• [Study material]
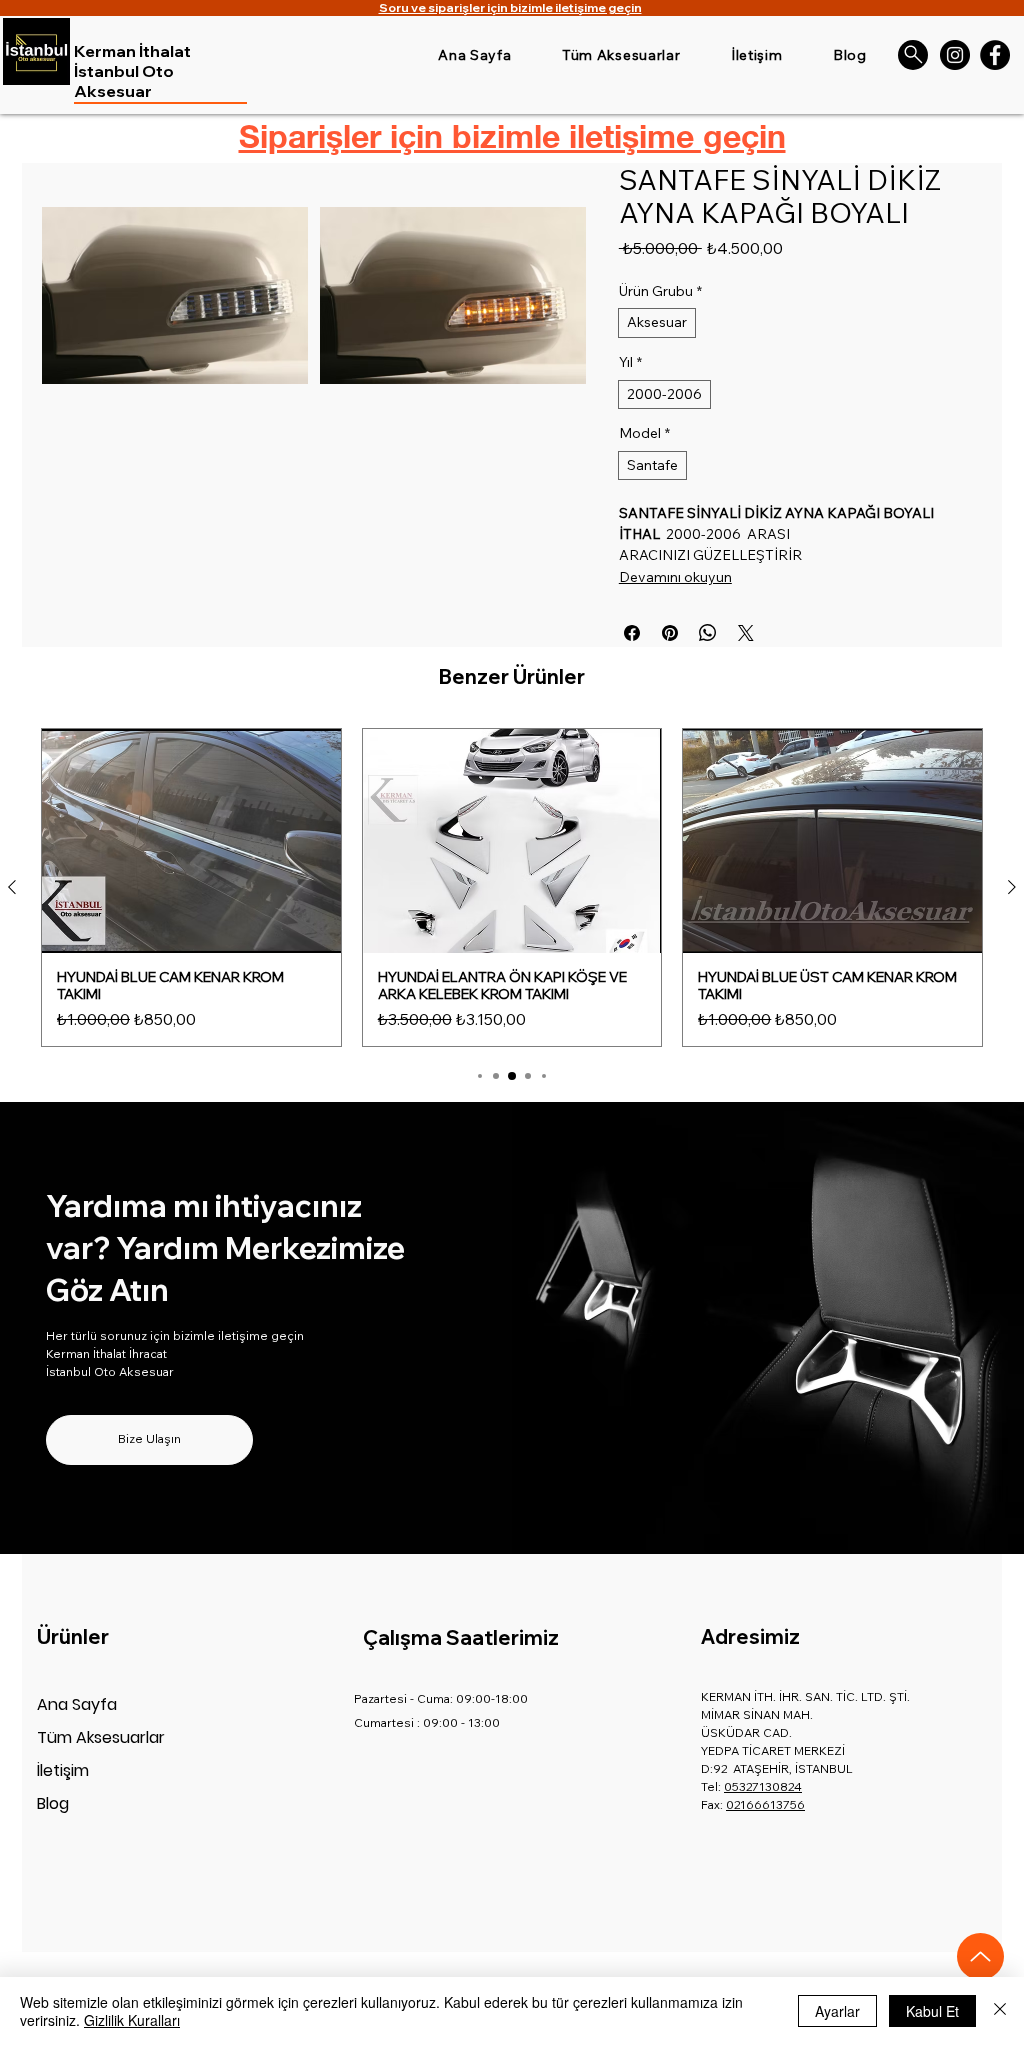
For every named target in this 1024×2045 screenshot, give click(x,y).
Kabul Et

==

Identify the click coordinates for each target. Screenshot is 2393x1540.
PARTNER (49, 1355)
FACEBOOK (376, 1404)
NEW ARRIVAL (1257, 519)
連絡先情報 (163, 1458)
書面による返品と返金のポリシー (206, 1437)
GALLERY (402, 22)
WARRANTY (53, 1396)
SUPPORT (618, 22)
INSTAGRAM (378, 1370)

• [Prompt] Within the records above, determine the number of lines that hold the word "click" and return only that value.

• [Reply] 2